» PROBLEM TO WORK ON: With pictures left out, please repeat word for word the lines from the one containing "Uncheck the Clear Selection option" through the end of the records.

[Stored data]
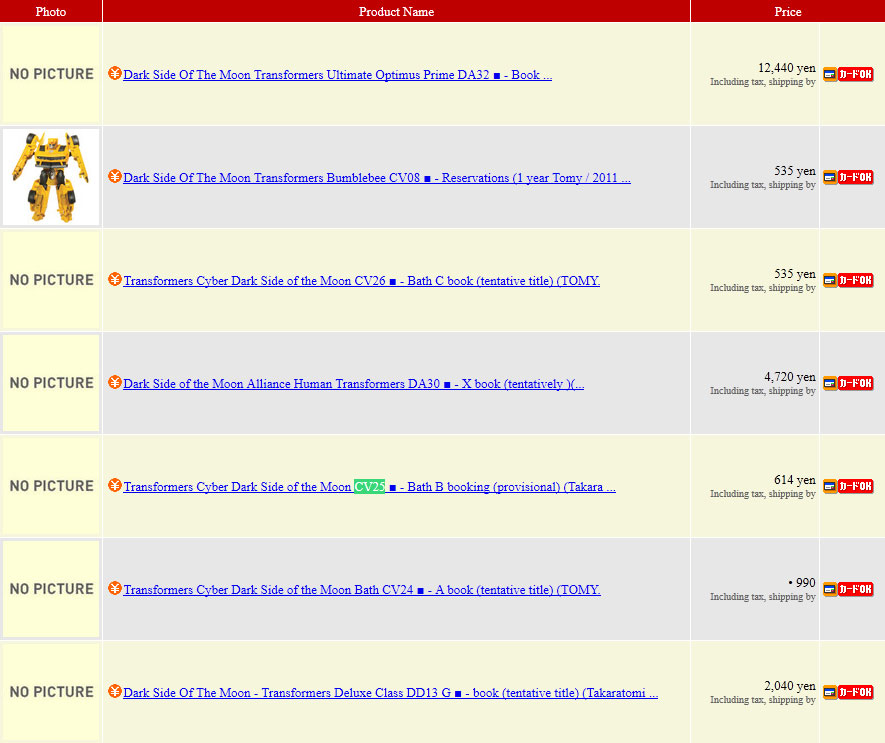This screenshot has width=885, height=743.
Task: Open the CV25 Bath B booking link
Action: (x=369, y=487)
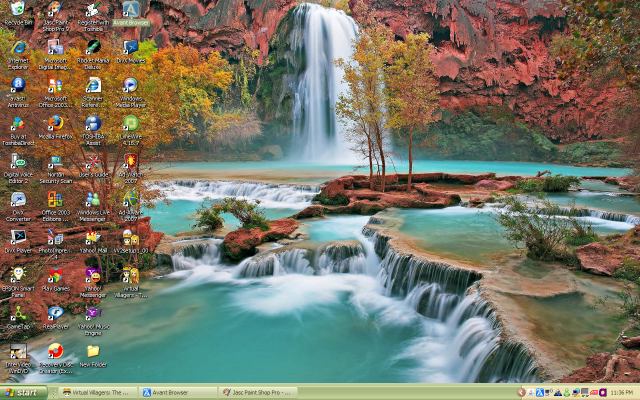Launch the RealPlayer desktop shortcut
640x400 pixels.
point(55,313)
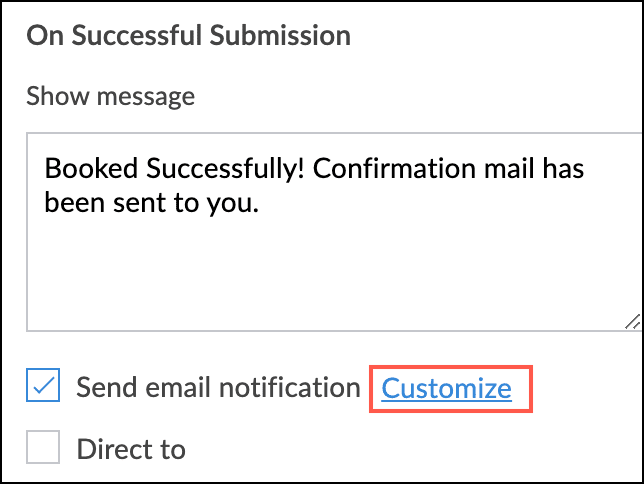Click the message box resize handle
Viewport: 644px width, 484px height.
(631, 321)
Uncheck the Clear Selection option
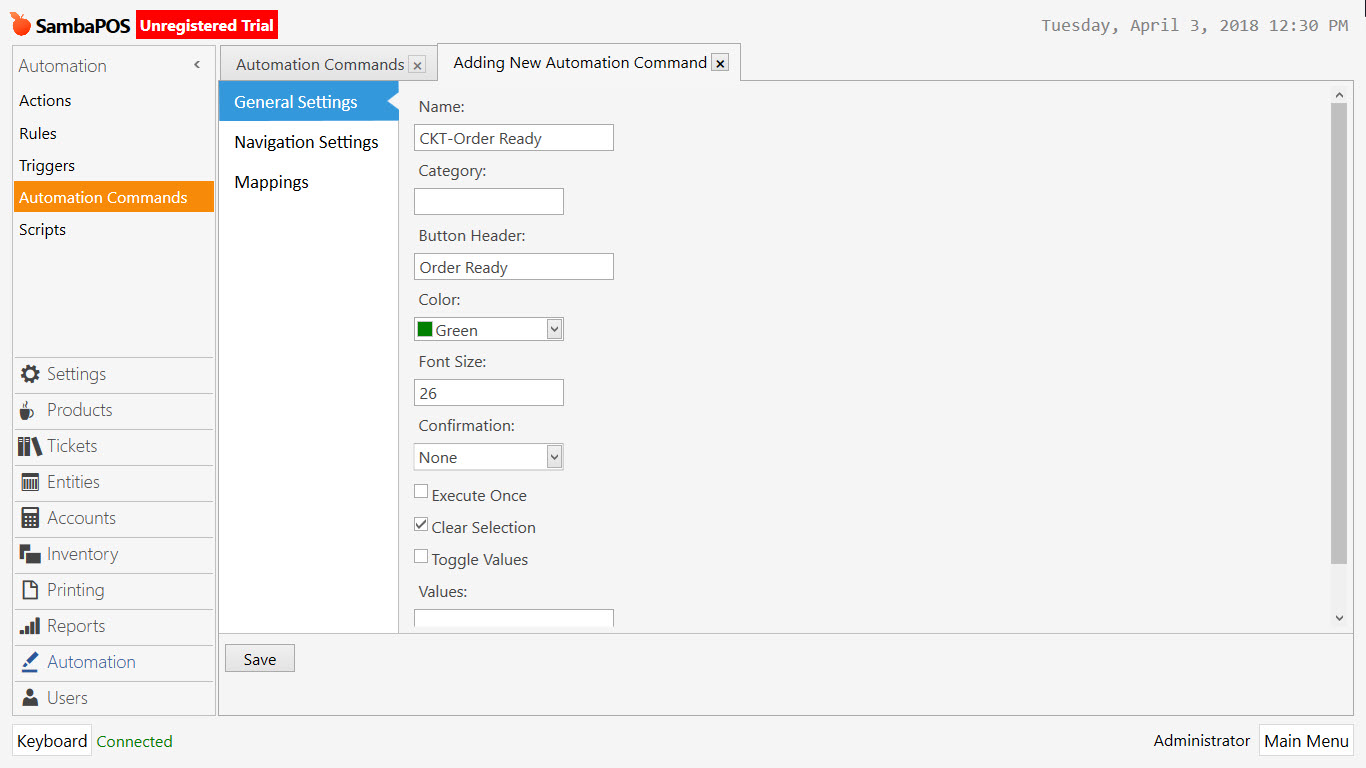 pos(421,523)

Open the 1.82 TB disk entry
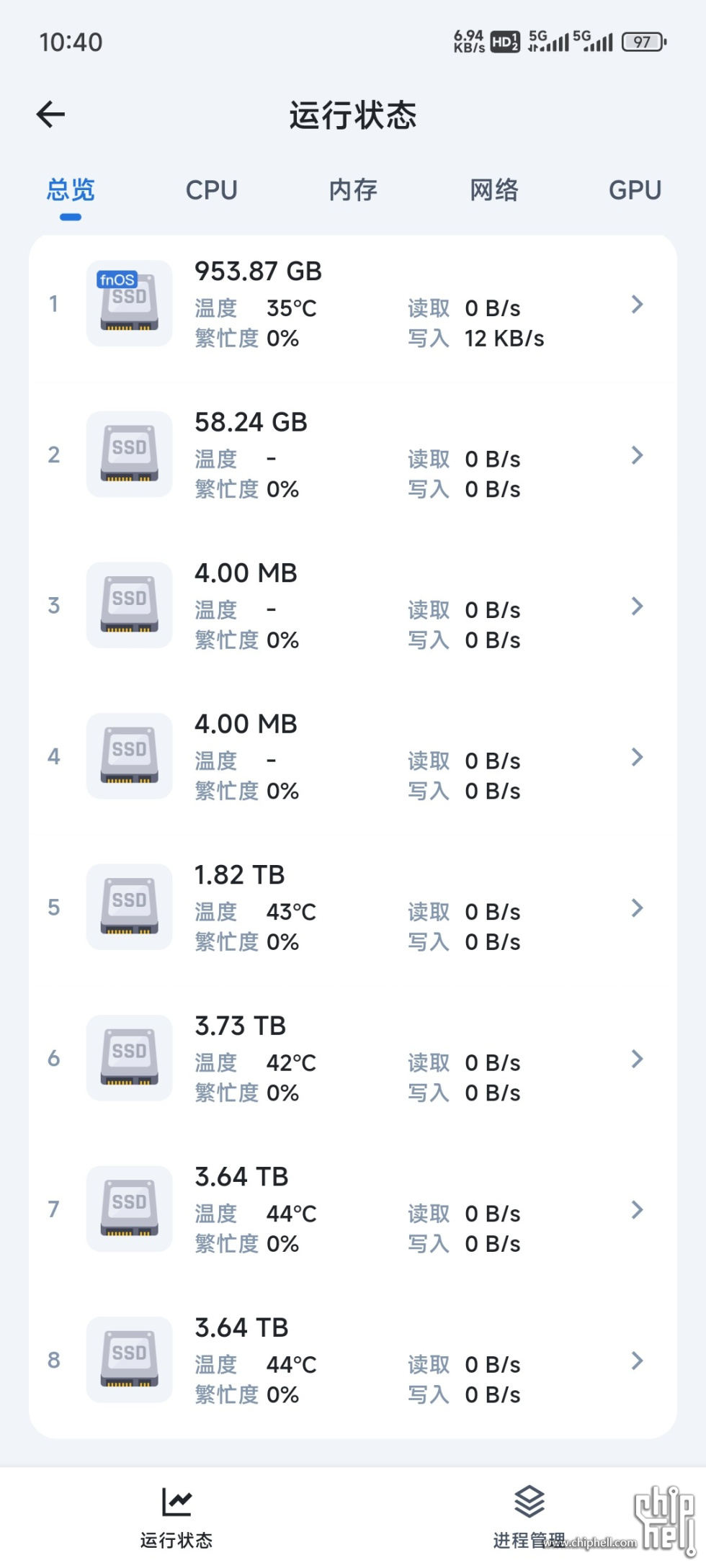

» RESULT FOR THIS TASK:
Uncheck the Clear Selection option
 pos(421,523)

Open the 1.82 TB disk entry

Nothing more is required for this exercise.